In his piece on Cinemascore, Tobias suggested that “not having the courtesy to end on a happy note” would doom a movie seeking broad appeal. The rules for “happily ever after” in horror may look slightly different, but Eggers’ final scene still achieves mind-blowing gonzo-ness. (On Twitter, debate about the ending abounds.) Elder daughter Thomasin, having butchered her mother in self-defense, is the family’s lone survivor. Naked and covered in blood, she seeks out the goat Black Phillip, who invites her to live—the word is stunning after 90 minutes of deprivation and atrocity—“deliciously.” And so our pure-but-luscious heroine, bereft of everything, walks into the wood until she reaches a bonfire around which monstrous female figures are writhing and shouting. They look bloody, disgusting—and yet Thomasin smiles. She begins to levitate, losing herself to orgiastic rapture. The last shot is a close-up of her transfigured face.
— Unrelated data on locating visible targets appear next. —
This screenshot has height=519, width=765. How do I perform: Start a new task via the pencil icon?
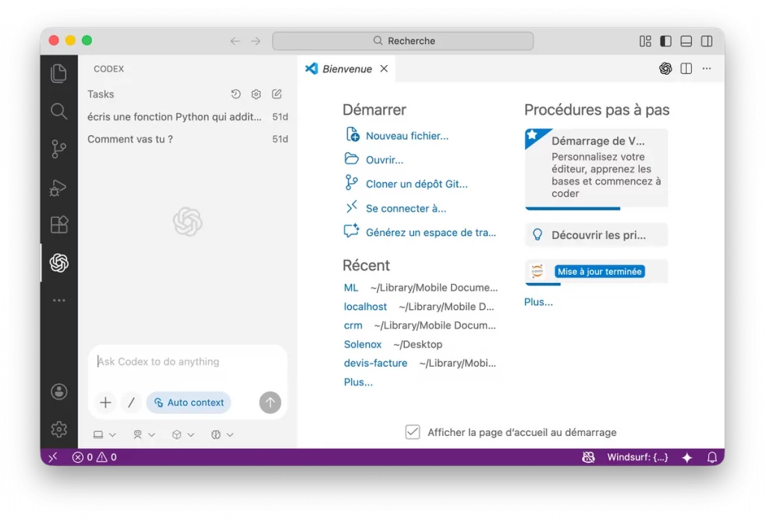point(276,94)
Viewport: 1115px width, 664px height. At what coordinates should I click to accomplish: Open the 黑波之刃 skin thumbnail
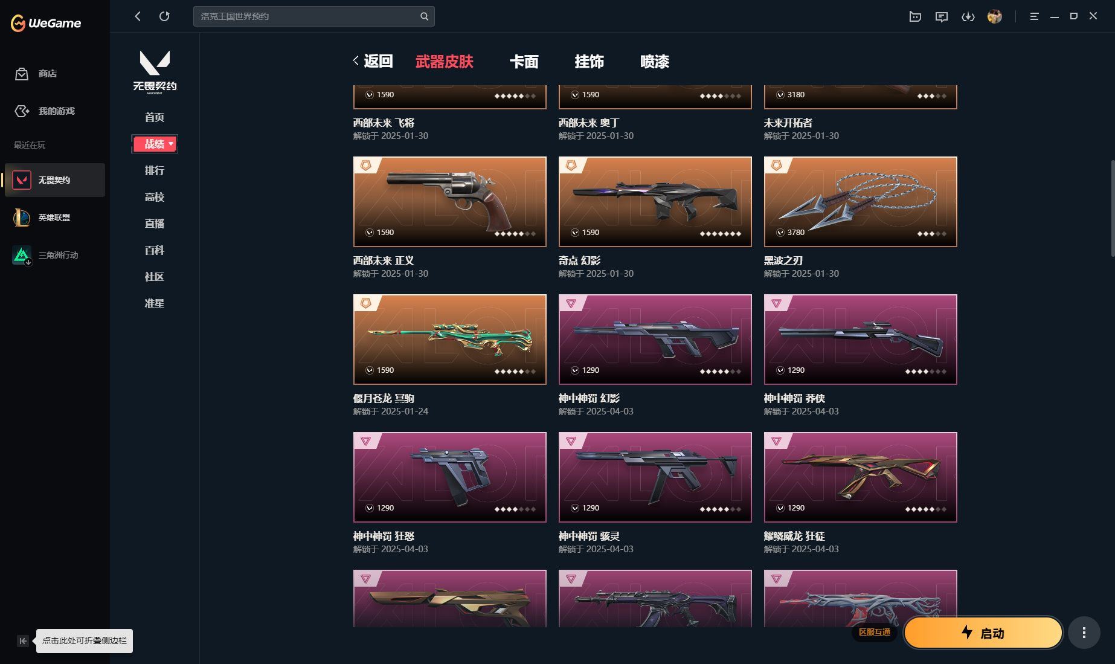coord(860,202)
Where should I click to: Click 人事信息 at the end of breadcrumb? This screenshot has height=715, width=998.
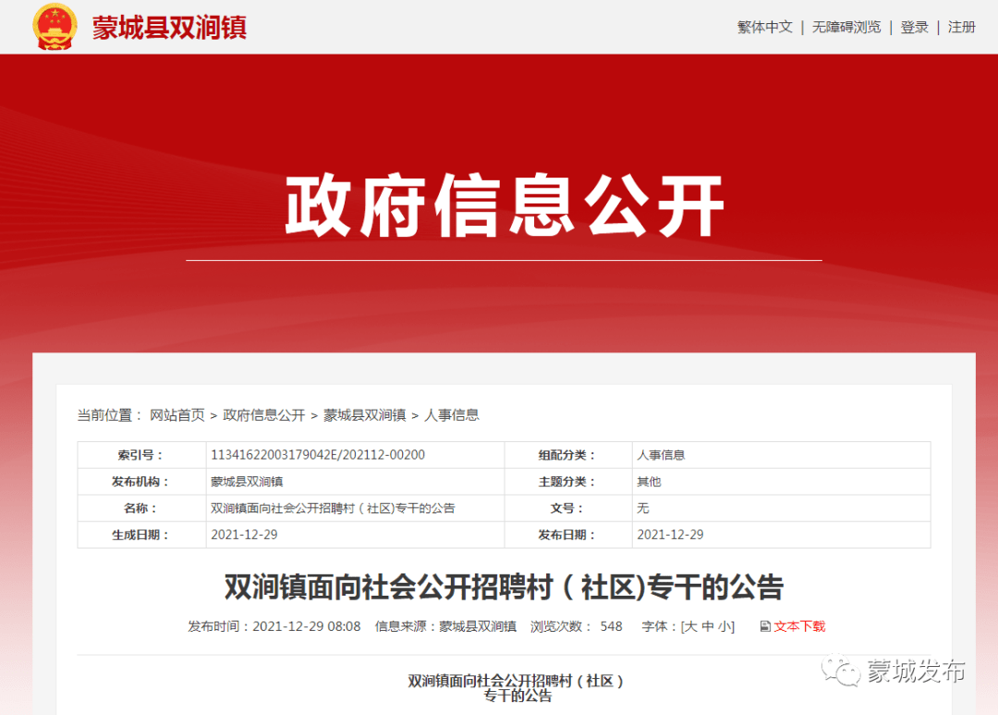click(x=452, y=415)
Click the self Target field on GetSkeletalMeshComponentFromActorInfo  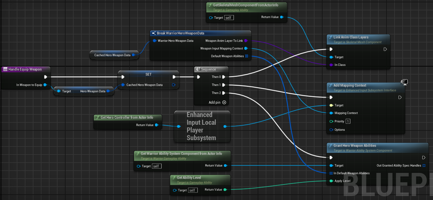tap(229, 17)

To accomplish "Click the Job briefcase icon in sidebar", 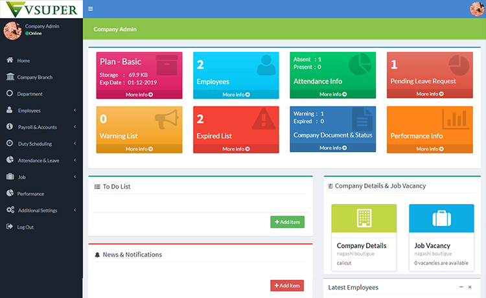I will 10,177.
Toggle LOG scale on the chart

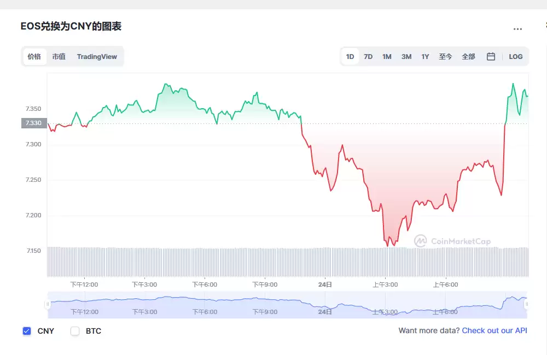tap(516, 56)
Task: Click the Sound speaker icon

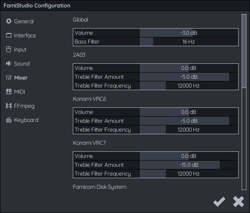Action: (9, 63)
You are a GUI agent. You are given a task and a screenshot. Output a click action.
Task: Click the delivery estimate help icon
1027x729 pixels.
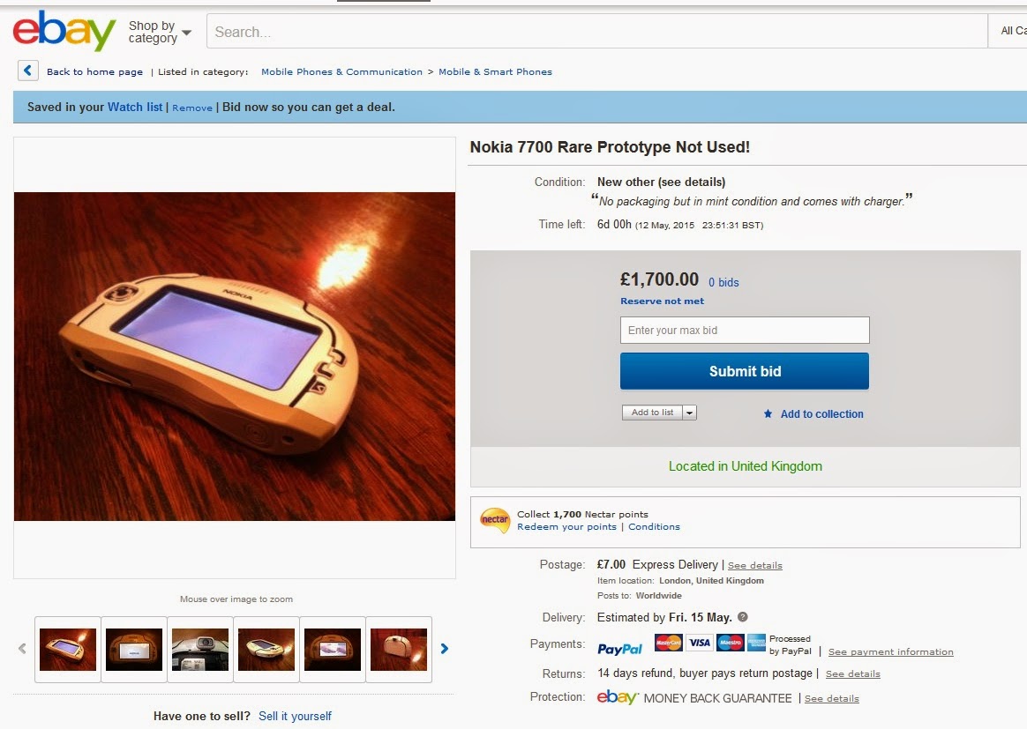pos(743,617)
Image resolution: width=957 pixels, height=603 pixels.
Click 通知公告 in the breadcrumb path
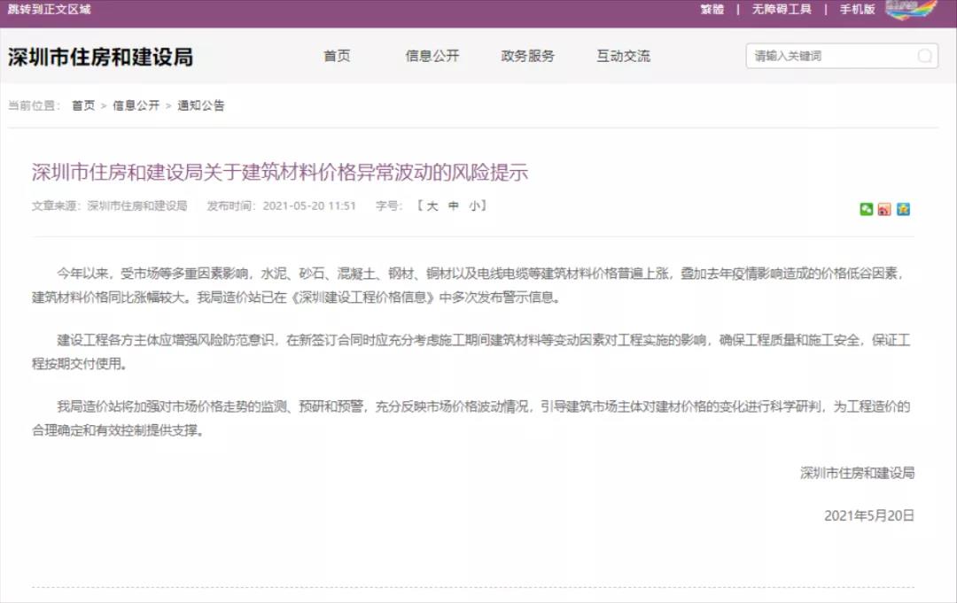[201, 105]
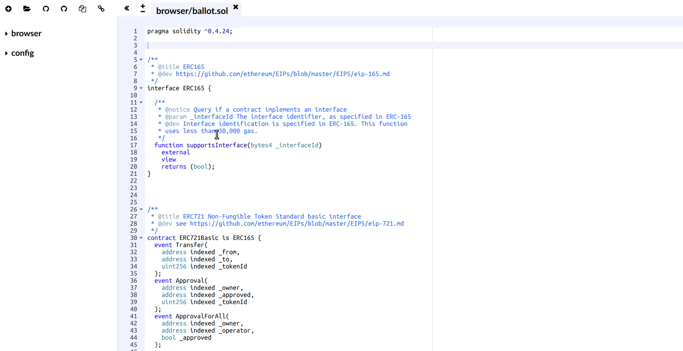Click the open folder icon
Screen dimensions: 683x351
(27, 9)
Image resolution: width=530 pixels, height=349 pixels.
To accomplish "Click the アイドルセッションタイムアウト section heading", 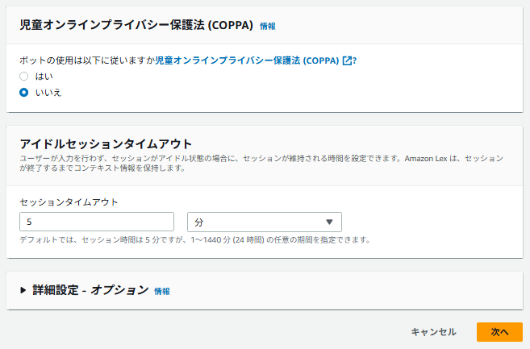I will [x=106, y=143].
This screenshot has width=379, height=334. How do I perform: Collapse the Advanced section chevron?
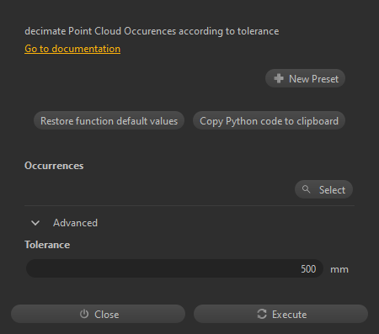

Wait, what? Normally, the fall of the main character in the final scene of a horror movie would be a director’s gloomy or gleeful surrender to evil. But The Witch presents Thomasin’s conversion as a victory for her: Embracing Satan allows her to escape from the physical hardship, moral hypocrisy, and gendered violence that’s tortured her thus far. (Given how few people in the Calvinist universe actually belong to the divine elect, hedging your bets by becoming a cursed, uberpowerful immortal is just good sense.) I can’t overstate just how shocking this moment feels, when you realize that the movie has up until now perpetrated a fundamental deception about its own point of view. All along, Eggers has stood on the Devil’s side; the triumph of the forces he’s trained us to dread and fear actually constitutes a happy ending. This hugely daring reversal could read as a middle finger to viewers, who’ve spent the past hour and change sympathizing with the pilgrims and rooting against the dark hosts. But don’t have such a limiting, orthodox view of what a horror movie ought to accomplish! Let the film’s ending serve as a reminder—as a certain goat might say—how delicious heresy can be.